## Instructions to follow
Reproduce each of the following entries verbatim, in the same order and with nothing changed.

## Entries supplied
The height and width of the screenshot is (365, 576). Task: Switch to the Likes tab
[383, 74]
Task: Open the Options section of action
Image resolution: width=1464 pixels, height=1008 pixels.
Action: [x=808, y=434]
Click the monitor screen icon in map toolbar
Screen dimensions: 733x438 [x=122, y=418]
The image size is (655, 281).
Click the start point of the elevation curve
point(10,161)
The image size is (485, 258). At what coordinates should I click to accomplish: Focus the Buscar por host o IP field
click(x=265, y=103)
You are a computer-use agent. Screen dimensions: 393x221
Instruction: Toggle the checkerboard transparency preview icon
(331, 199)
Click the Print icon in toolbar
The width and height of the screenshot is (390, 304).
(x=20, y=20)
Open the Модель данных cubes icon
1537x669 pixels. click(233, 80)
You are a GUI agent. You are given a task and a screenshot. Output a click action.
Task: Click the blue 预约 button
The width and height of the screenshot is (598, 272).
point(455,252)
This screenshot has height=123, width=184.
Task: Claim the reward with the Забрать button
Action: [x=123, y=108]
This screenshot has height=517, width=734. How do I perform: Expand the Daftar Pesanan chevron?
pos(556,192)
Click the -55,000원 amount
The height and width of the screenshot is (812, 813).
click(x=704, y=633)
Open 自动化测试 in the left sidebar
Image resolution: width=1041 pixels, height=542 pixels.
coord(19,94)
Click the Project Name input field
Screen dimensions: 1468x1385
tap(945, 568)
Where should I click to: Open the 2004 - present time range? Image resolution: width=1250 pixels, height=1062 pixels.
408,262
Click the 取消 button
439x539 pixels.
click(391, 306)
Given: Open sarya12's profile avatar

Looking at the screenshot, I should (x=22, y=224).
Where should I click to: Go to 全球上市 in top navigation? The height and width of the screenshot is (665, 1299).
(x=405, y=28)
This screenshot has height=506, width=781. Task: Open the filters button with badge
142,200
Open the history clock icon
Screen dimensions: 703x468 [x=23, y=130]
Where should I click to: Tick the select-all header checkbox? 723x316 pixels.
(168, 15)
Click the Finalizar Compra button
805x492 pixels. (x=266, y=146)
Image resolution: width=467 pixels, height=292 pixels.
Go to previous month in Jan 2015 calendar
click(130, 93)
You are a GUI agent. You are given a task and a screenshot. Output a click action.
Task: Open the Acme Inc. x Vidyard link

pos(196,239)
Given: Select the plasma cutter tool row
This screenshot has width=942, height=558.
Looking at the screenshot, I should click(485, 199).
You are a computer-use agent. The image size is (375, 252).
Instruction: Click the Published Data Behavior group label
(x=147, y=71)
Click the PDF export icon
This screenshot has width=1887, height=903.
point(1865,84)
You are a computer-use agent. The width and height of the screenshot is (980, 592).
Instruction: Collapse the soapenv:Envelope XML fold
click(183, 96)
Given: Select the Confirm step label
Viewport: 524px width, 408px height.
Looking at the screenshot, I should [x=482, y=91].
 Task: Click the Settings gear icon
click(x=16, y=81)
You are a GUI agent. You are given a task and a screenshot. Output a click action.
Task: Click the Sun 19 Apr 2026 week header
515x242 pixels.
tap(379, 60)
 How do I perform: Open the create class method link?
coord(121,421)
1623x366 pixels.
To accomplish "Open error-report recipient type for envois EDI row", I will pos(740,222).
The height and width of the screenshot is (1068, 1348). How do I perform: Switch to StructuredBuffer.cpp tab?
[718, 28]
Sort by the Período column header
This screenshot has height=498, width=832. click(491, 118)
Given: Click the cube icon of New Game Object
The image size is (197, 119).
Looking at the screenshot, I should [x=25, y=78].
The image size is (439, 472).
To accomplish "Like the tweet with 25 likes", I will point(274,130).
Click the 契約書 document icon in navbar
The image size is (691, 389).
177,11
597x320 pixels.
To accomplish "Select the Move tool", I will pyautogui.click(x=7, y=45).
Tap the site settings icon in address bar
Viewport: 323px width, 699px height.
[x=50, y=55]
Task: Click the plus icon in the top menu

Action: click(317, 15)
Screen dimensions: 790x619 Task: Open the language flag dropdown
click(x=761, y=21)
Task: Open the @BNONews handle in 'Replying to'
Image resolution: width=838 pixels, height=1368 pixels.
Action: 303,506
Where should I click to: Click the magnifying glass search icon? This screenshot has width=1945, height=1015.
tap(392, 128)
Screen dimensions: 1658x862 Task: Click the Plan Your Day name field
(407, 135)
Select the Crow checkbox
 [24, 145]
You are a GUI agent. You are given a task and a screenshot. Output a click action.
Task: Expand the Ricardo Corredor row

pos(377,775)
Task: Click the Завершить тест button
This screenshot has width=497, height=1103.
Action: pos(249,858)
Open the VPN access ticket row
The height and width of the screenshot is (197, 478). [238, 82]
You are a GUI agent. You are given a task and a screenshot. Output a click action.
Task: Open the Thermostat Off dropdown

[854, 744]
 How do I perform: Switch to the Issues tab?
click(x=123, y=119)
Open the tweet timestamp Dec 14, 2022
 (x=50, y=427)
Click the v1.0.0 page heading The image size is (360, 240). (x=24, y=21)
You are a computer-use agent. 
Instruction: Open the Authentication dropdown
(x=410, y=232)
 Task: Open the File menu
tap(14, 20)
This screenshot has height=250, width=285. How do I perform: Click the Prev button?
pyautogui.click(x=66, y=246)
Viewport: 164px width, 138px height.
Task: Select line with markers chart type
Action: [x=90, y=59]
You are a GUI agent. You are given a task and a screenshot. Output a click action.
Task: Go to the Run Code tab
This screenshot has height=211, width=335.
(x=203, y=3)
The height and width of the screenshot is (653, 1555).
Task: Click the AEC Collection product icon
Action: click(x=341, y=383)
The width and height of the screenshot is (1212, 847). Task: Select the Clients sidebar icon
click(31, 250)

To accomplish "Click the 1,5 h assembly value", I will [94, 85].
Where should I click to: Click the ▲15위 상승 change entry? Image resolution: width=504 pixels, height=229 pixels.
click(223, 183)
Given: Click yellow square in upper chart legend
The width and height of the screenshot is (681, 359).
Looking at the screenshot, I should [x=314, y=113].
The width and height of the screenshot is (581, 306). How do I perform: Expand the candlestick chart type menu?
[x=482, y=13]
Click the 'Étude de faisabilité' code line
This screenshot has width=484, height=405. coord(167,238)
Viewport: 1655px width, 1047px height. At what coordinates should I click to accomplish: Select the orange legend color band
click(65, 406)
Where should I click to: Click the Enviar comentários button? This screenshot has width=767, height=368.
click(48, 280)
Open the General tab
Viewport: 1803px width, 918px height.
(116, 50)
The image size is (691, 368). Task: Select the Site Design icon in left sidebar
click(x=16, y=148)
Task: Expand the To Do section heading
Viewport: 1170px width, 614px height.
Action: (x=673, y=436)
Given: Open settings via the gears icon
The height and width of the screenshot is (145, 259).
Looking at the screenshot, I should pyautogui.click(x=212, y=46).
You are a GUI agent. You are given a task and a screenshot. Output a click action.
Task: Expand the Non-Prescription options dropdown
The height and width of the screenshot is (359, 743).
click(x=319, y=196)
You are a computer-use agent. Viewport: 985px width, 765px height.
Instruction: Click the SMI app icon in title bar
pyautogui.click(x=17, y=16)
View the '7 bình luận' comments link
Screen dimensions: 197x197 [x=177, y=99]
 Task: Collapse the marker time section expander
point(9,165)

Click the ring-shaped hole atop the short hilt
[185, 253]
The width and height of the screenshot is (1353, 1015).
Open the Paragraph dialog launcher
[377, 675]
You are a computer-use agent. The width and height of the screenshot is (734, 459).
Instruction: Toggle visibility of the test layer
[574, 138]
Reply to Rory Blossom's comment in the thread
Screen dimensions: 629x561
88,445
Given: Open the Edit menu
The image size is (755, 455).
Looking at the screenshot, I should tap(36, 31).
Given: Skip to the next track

## Result
The height and width of the screenshot is (365, 576). Task: Switch to the Likes tab
[383, 74]
Task: Open the Options section of action
Image resolution: width=1464 pixels, height=1008 pixels.
Action: [x=808, y=434]
Click the monitor screen icon in map toolbar
Screen dimensions: 733x438 [x=122, y=418]
The image size is (655, 281).
Click the start point of the elevation curve
point(10,161)
The image size is (485, 258). At what coordinates should I click to accomplish: Focus the Buscar por host o IP field
click(x=265, y=103)
You are a computer-use agent. Screen dimensions: 393x221
Instruction: Toggle the checkerboard transparency preview icon
(331, 199)
Click the Print icon in toolbar
The width and height of the screenshot is (390, 304).
(x=20, y=20)
Open the Модель данных cubes icon
1537x669 pixels. click(233, 80)
You are a GUI agent. You are given a task and a screenshot. Output a click action.
Task: Click the blue 预约 button
The width and height of the screenshot is (598, 272).
point(455,252)
This screenshot has height=123, width=184.
Task: Claim the reward with the Забрать button
Action: [x=123, y=108]
This screenshot has height=517, width=734. How do I perform: Expand the Daftar Pesanan chevron?
pos(556,192)
Click the -55,000원 amount
The height and width of the screenshot is (812, 813).
click(x=704, y=633)
Open 自动化测试 in the left sidebar
Image resolution: width=1041 pixels, height=542 pixels.
coord(19,94)
Click the Project Name input field
Screen dimensions: 1468x1385
tap(945, 568)
Where should I click to: Open the 2004 - present time range? Image resolution: width=1250 pixels, height=1062 pixels.
408,262
Click the 取消 button
439x539 pixels.
click(391, 306)
Given: Open sarya12's profile avatar

Looking at the screenshot, I should (x=22, y=224).
Where should I click to: Go to 全球上市 in top navigation? The height and width of the screenshot is (665, 1299).
(x=405, y=28)
This screenshot has height=506, width=781. Task: Open the filters button with badge
142,200
Open the history clock icon
Screen dimensions: 703x468 [x=23, y=130]
Where should I click to: Tick the select-all header checkbox? 723x316 pixels.
(168, 15)
Click the Finalizar Compra button
805x492 pixels. (x=266, y=146)
Image resolution: width=467 pixels, height=292 pixels.
Go to previous month in Jan 2015 calendar
click(130, 93)
You are a GUI agent. You are given a task and a screenshot. Output a click action.
Task: Open the Acme Inc. x Vidyard link

pos(196,239)
Given: Select the plasma cutter tool row
This screenshot has width=942, height=558.
Looking at the screenshot, I should click(485, 199).
You are a computer-use agent. The image size is (375, 252).
Instruction: Click the Published Data Behavior group label
(x=147, y=71)
Click the PDF export icon
This screenshot has width=1887, height=903.
point(1865,84)
You are a computer-use agent. The width and height of the screenshot is (980, 592).
Instruction: Collapse the soapenv:Envelope XML fold
click(183, 96)
Given: Select the Confirm step label
Viewport: 524px width, 408px height.
Looking at the screenshot, I should [x=482, y=91].
 Task: Click the Settings gear icon
click(x=16, y=81)
You are a GUI agent. You are given a task and a screenshot. Output a click action.
Task: Click the Sun 19 Apr 2026 week header
515x242 pixels.
tap(379, 60)
 How do I perform: Open the create class method link?
coord(121,421)
1623x366 pixels.
To accomplish "Open error-report recipient type for envois EDI row", I will pos(740,222).
The height and width of the screenshot is (1068, 1348). How do I perform: Switch to StructuredBuffer.cpp tab?
[718, 28]
Sort by the Período column header
This screenshot has height=498, width=832. click(491, 118)
Given: Click the cube icon of New Game Object
The image size is (197, 119).
Looking at the screenshot, I should [x=25, y=78].
The image size is (439, 472).
To accomplish "Like the tweet with 25 likes", I will point(274,130).
Click the 契約書 document icon in navbar
The image size is (691, 389).
177,11
597x320 pixels.
To accomplish "Select the Move tool", I will pyautogui.click(x=7, y=45).
Tap the site settings icon in address bar
Viewport: 323px width, 699px height.
[x=50, y=55]
Task: Click the plus icon in the top menu

Action: click(317, 15)
Screen dimensions: 790x619 Task: Open the language flag dropdown
click(x=761, y=21)
Task: Open the @BNONews handle in 'Replying to'
Image resolution: width=838 pixels, height=1368 pixels.
Action: 303,506
Where should I click to: Click the magnifying glass search icon? This screenshot has width=1945, height=1015.
tap(392, 128)
Screen dimensions: 1658x862 Task: Click the Plan Your Day name field
(407, 135)
Select the Crow checkbox
 [24, 145]
You are a GUI agent. You are given a task and a screenshot. Output a click action.
Task: Expand the Ricardo Corredor row

pos(377,775)
Task: Click the Завершить тест button
This screenshot has width=497, height=1103.
Action: pos(249,858)
Open the VPN access ticket row
The height and width of the screenshot is (197, 478). [238, 82]
You are a GUI agent. You are given a task and a screenshot. Output a click action.
Task: Open the Thermostat Off dropdown

[854, 744]
 How do I perform: Switch to the Issues tab?
click(x=123, y=119)
Open the tweet timestamp Dec 14, 2022
 (x=50, y=427)
Click the v1.0.0 page heading The image size is (360, 240). (x=24, y=21)
You are a computer-use agent. 
Instruction: Open the Authentication dropdown
(x=410, y=232)
 Task: Open the File menu
tap(14, 20)
This screenshot has height=250, width=285. How do I perform: Click the Prev button?
pyautogui.click(x=66, y=246)
Viewport: 164px width, 138px height.
Task: Select line with markers chart type
Action: [x=90, y=59]
You are a GUI agent. You are given a task and a screenshot. Output a click action.
Task: Go to the Run Code tab
This screenshot has height=211, width=335.
(x=203, y=3)
The height and width of the screenshot is (653, 1555).
Task: Click the AEC Collection product icon
Action: click(x=341, y=383)
The width and height of the screenshot is (1212, 847). Task: Select the Clients sidebar icon
click(31, 250)

To accomplish "Click the 1,5 h assembly value", I will [94, 85].
Where should I click to: Click the ▲15위 상승 change entry? Image resolution: width=504 pixels, height=229 pixels.
click(223, 183)
Given: Click yellow square in upper chart legend
The width and height of the screenshot is (681, 359).
Looking at the screenshot, I should [x=314, y=113].
The width and height of the screenshot is (581, 306). How do I perform: Expand the candlestick chart type menu?
[x=482, y=13]
Click the 'Étude de faisabilité' code line
This screenshot has width=484, height=405. coord(167,238)
Viewport: 1655px width, 1047px height. At what coordinates should I click to accomplish: Select the orange legend color band
click(65, 406)
Where should I click to: Click the Enviar comentários button? This screenshot has width=767, height=368.
click(48, 280)
Open the General tab
Viewport: 1803px width, 918px height.
(116, 50)
The image size is (691, 368). Task: Select the Site Design icon in left sidebar
click(x=16, y=148)
Task: Expand the To Do section heading
Viewport: 1170px width, 614px height.
Action: (x=673, y=436)
Given: Open settings via the gears icon
The height and width of the screenshot is (145, 259).
Looking at the screenshot, I should pyautogui.click(x=212, y=46).
You are a GUI agent. You are given a task and a screenshot. Output a click action.
Task: Expand the Non-Prescription options dropdown
The height and width of the screenshot is (359, 743).
click(x=319, y=196)
You are a computer-use agent. Viewport: 985px width, 765px height.
Instruction: Click the SMI app icon in title bar
pyautogui.click(x=17, y=16)
View the '7 bình luận' comments link
Screen dimensions: 197x197 [x=177, y=99]
 Task: Collapse the marker time section expander
point(9,165)

Click the ring-shaped hole atop the short hilt
[185, 253]
The width and height of the screenshot is (1353, 1015).
Open the Paragraph dialog launcher
[377, 675]
You are a computer-use agent. The width and height of the screenshot is (734, 459).
Instruction: Toggle visibility of the test layer
[574, 138]
Reply to Rory Blossom's comment in the thread
Screen dimensions: 629x561
88,445
Given: Open the Edit menu
The image size is (755, 455).
Looking at the screenshot, I should tap(36, 31).
Given: Skip to the next track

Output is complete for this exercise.